Bence guclu bi insan asik olmaz. Maneviyet konusunda karni toksa isleri tikirindaysa ask aramaz. Gucsuz insanlar asik oldugunu varsayar. Mesela ben. Gucsuz derken negatif anlamda degil tabi.

Ask beni hic bi zaman mutlu etmedi. Hep yari yoldan donmem gerekti. Soyle bi dusunuyorumda buyuk konusmak gibi olmasin ama ben bi daha asik olmam. Cunku artik isyan ediyosun aska olan guvenin kiriliyo. O asktaki aptalliklari yapamiycak kadar mantiksal dusunuyosun gercek askta mantik yoktur mantikta gurur vardir askta tamamen duygusallik. Boyle bir iki soguyoruz iste asktan. Sevgiyi bilmeyen insanlara aski anlatmaya kalkiyoruz.

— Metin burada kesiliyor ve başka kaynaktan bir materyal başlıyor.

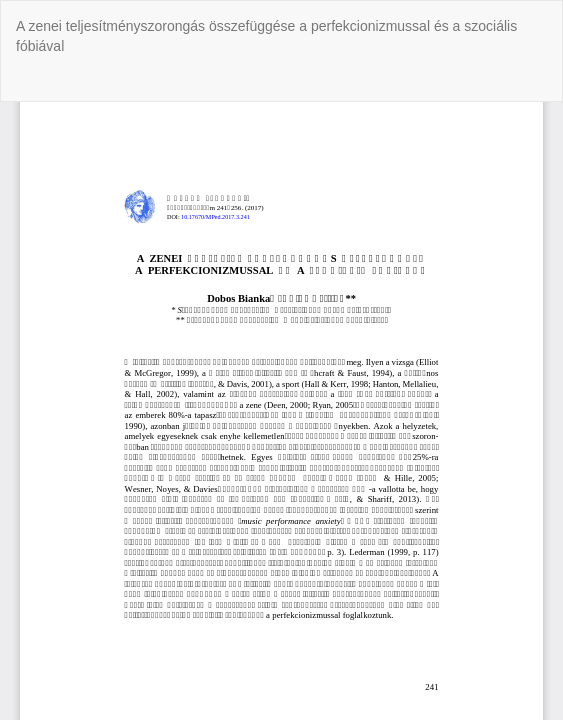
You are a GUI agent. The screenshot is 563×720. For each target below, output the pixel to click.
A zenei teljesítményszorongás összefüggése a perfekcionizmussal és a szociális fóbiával (266, 36)
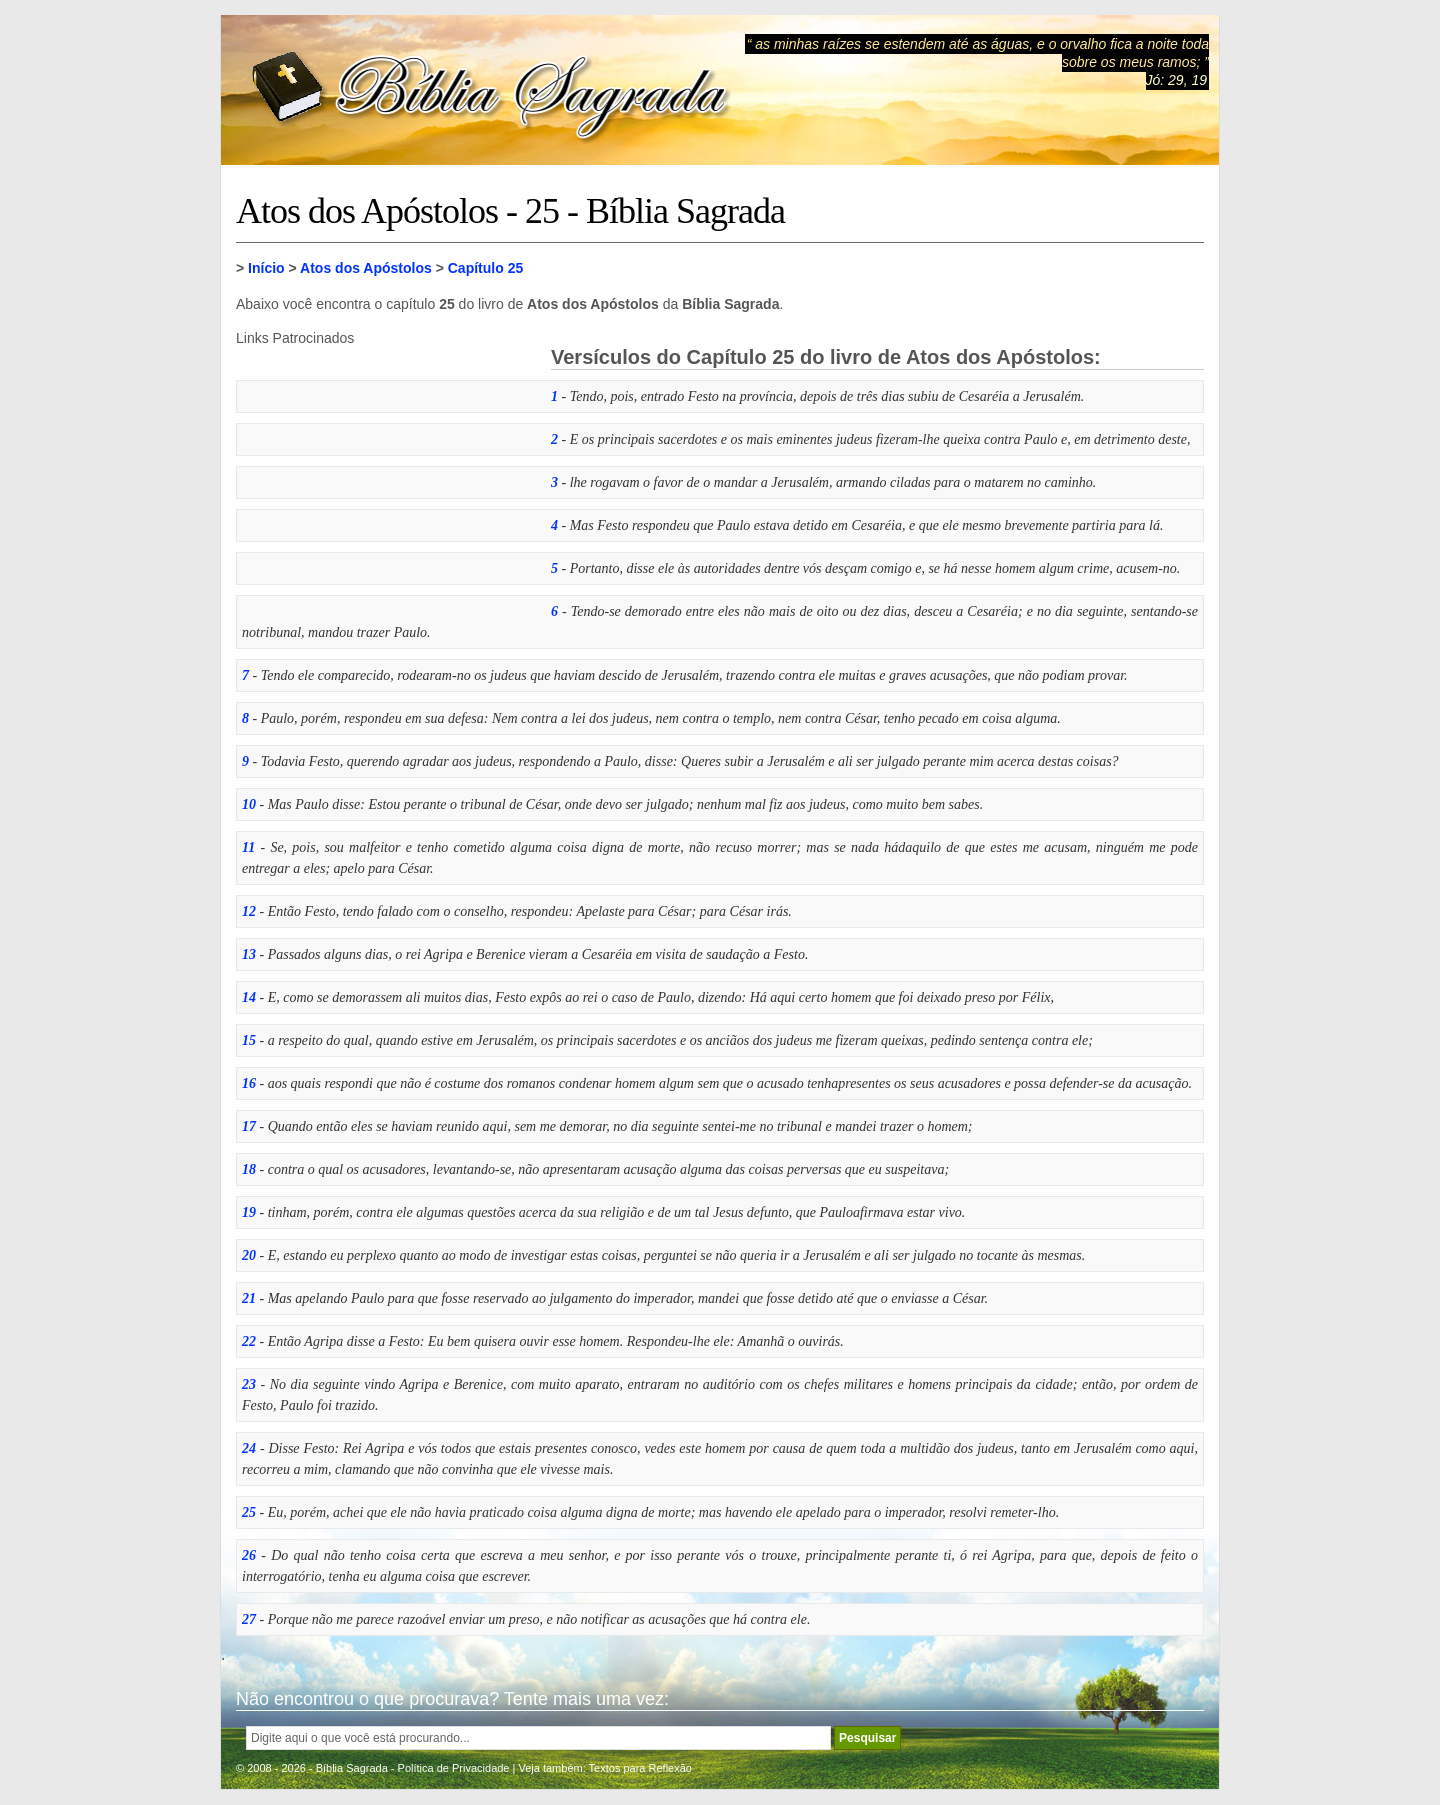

Is ediniyoruz kendimize.

Keske ask diye bi sey olmasa. Benim ayarlarimi tamamen alt ust ediyo. Bundan sonra ask yok. Belki biraz sempati ama ask asla.
Çünkü rahatlık batıyor rahat duramıyoruz .
14Yıldır aşık olamıyorum ve evet eksikliği çok hissediliyor.
lütfen dinleyin https://youtu.be/H1ARuyAhJOo bence hayat geçmez sevmedende...
Şu tatsız tuzsuz hayata bir anlam katmak için.
ruhumuz olduğu için meydana gelen mevzudur. acı çekmek bu işin tuzu biberi.. ruhumuzun en büyük gıdasıdır aşk, sevmek, sevilmek bunları vermediğimizde verirken çektiğimiz acının kat be kat fazlasını çekiyoruz. bazılarımız farkına varamıyor başka yerlerden patlak veriyor bu keder gam ancak anlayan da biliyor nasıl bir ihtiyaç olduğunu aşkın..
birileri utansın, sevmek neymiş görsün diye aşık oluyoruz. zaman bize bunu öğretiyor. insanlar aşkı çiçek böcek, elini tutmak , göz boyamak, yüzüne karşı güzel söz söylemek bellemiş. işaret parmağımı sallıyorum burdan. aşk, sevdiğin insanın sabahın 6 buçuğunda 100 gram kalbi olmadığına kafan güzel isyan etmektir. o şimdi uyuyor. ben de bu şişeye gömdüm uykularımı....

edit:imla.
Sevgiye ve aşka sebep gösterilemez. Çünkü öyle olmuştur.